§ **Work instructions**: Reproduce verbatim the stretch of lines from the one containing "Given: Select the date cell 04-Jun-25" through the one containing "tap(204, 458)", including both.

§ **Data for this task**:
---
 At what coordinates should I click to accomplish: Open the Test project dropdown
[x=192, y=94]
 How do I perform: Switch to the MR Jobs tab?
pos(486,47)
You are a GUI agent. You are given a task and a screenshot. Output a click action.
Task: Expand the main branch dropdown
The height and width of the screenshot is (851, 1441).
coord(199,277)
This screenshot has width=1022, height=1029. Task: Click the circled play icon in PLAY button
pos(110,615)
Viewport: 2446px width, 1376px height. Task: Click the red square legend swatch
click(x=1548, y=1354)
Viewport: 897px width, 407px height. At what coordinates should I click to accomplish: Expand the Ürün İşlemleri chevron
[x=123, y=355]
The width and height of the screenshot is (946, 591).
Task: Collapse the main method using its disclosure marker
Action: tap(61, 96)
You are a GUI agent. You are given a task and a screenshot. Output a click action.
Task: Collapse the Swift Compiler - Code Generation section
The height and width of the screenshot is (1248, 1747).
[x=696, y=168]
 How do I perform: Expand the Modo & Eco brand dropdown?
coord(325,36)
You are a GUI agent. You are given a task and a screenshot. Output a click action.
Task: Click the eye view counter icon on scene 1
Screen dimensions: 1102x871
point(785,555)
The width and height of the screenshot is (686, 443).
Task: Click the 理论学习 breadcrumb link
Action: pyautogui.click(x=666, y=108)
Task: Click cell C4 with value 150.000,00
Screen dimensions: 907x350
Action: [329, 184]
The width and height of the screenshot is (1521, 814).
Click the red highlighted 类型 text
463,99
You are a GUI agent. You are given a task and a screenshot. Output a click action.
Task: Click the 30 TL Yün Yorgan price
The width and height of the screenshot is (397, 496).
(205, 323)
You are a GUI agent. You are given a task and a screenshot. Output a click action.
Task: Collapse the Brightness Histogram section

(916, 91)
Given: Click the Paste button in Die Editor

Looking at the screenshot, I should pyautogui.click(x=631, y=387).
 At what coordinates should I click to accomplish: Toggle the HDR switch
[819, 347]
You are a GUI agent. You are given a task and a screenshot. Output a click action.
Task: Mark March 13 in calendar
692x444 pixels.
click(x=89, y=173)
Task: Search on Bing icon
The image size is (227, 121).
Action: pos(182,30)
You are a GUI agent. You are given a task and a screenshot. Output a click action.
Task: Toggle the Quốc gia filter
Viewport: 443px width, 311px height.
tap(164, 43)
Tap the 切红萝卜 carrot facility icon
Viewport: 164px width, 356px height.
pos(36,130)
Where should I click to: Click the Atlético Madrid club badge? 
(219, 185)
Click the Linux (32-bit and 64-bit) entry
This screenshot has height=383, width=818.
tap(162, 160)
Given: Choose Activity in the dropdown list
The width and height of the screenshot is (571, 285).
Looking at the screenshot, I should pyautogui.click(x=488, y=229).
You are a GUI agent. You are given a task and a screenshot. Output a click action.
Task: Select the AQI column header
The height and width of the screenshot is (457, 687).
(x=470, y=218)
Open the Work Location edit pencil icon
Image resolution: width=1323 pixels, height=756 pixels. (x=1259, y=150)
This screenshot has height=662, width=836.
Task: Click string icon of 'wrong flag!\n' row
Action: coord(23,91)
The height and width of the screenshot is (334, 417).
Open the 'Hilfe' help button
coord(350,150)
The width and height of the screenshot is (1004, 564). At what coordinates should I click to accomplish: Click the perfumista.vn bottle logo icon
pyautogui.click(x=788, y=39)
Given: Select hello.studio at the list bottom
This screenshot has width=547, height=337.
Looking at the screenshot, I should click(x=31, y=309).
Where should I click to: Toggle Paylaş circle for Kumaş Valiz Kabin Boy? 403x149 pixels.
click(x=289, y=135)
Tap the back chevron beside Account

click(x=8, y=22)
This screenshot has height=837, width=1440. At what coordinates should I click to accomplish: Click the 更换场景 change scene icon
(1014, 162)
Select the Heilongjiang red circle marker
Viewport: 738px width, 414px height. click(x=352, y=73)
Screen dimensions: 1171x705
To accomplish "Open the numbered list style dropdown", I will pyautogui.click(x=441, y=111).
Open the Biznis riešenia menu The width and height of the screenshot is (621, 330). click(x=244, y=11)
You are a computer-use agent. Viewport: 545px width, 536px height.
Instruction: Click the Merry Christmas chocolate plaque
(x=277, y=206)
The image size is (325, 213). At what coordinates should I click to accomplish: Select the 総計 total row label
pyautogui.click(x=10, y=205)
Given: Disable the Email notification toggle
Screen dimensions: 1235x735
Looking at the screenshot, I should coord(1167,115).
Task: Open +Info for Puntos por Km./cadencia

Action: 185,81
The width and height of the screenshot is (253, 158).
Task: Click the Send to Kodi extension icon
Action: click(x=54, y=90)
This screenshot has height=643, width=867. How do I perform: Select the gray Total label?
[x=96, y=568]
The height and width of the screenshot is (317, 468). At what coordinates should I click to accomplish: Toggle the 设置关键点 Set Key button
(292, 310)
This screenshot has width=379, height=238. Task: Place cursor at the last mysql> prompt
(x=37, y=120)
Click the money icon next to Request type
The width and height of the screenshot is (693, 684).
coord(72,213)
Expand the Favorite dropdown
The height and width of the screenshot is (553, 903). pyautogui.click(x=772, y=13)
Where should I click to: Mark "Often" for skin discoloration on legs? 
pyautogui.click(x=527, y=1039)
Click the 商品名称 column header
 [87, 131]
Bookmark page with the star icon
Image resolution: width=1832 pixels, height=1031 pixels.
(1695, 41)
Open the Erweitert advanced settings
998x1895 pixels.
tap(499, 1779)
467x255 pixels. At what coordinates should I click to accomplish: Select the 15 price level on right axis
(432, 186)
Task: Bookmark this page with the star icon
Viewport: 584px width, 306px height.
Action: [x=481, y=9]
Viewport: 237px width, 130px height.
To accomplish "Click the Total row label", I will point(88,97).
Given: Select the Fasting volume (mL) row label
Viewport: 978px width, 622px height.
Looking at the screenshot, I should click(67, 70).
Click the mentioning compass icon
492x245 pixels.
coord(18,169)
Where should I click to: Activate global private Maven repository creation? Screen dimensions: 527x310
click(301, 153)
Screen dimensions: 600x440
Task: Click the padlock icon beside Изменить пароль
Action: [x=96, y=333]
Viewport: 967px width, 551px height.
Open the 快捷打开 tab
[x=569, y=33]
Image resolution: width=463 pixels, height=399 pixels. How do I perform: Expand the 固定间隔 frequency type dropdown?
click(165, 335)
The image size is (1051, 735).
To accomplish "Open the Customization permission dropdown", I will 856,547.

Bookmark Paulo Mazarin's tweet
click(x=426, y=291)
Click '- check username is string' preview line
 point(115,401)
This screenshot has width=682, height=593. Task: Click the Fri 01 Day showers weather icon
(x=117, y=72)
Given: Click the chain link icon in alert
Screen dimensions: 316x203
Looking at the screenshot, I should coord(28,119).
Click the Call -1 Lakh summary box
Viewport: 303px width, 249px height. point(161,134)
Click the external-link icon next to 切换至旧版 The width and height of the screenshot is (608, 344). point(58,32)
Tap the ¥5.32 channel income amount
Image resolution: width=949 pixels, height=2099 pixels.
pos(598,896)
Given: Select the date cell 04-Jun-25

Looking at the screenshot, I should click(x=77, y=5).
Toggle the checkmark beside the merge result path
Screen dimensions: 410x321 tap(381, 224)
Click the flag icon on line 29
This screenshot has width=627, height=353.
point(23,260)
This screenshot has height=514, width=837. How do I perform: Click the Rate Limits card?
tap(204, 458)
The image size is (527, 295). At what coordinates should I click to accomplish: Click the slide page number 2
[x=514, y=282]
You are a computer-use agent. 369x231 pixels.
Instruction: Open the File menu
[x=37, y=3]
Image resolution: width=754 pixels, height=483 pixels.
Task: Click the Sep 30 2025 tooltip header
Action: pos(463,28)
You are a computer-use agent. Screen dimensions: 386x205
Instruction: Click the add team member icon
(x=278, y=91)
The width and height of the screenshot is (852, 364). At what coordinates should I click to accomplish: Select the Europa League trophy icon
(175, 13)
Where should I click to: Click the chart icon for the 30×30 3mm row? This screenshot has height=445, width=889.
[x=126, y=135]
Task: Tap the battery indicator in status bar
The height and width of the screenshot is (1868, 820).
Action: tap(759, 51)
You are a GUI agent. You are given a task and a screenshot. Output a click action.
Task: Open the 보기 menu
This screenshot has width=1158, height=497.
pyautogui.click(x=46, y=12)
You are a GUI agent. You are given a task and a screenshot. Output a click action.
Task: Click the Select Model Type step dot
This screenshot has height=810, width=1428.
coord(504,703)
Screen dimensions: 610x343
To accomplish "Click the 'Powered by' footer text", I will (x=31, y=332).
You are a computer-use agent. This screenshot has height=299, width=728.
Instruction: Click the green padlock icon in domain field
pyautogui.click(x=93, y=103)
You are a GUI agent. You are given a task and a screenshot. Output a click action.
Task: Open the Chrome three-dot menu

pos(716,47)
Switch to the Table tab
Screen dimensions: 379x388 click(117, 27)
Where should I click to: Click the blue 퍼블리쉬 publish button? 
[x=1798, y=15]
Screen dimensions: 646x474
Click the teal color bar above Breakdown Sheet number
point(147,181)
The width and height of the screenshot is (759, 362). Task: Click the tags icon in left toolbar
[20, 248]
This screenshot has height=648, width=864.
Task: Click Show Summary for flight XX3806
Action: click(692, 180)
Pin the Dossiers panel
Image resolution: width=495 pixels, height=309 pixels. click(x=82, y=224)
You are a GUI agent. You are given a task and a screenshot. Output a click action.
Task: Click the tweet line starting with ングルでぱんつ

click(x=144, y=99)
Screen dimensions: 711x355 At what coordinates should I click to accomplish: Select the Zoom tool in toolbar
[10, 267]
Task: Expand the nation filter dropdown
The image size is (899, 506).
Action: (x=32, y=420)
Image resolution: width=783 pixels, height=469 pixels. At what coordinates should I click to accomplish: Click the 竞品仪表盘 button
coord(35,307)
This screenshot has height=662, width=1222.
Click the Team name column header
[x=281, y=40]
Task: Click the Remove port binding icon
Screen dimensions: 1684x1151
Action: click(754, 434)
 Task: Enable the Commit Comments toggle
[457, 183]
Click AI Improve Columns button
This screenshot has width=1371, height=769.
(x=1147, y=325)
---
§ **Written answer**:
Given: Select the date cell 04-Jun-25

Looking at the screenshot, I should click(x=77, y=5).
Toggle the checkmark beside the merge result path
Screen dimensions: 410x321 tap(381, 224)
Click the flag icon on line 29
This screenshot has width=627, height=353.
point(23,260)
This screenshot has height=514, width=837. How do I perform: Click the Rate Limits card?
tap(204, 458)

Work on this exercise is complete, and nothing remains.